According to him, the government has already adopted development concepts of agricultural primary production and the food industry, but it will also have to deal with the sales of domestic production.

Homolová however points to the weak state support in this area. She hopes this will change soon, as they contribute to the creation of materials for primary producers which should be passed by the ministry in first quarter of 2015.

To support the sales of local food, Drahovský proposes to reduce the VAT on basic food, at least by one half. This would prevent cross-border purchases, as the neighbouring countries currently have significantly lower VAT on food than Slovakia.

“Moreover, it would create space to allow not only big domestic production, but also local production find its place in the market,” Drahovský added.

Mutual advantages

The shops selling local food are no rivals for big international retail chains, Drahovský told Sme. While these smaller premises have revenues of several millions a year, the retail chains have them at several hundreds of millions a year.

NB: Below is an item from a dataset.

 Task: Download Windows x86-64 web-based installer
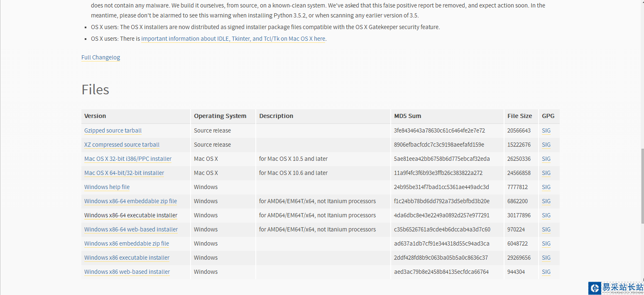[x=131, y=229]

Moreover, the Starý Otec (Grandfather) company, which also sells local food, has shops in the same shopping centres as bigger retailers.

“They are not a problem for us,” Jozef Piroško of Starý Otec told Sme. “Conversely, their philosophy of lower price, which is often accompanied with lower quality, increases rather than decreases the number of our customers.”

On the other hand, bigger retail chains also try to get more local products to their offer, the daily wrote.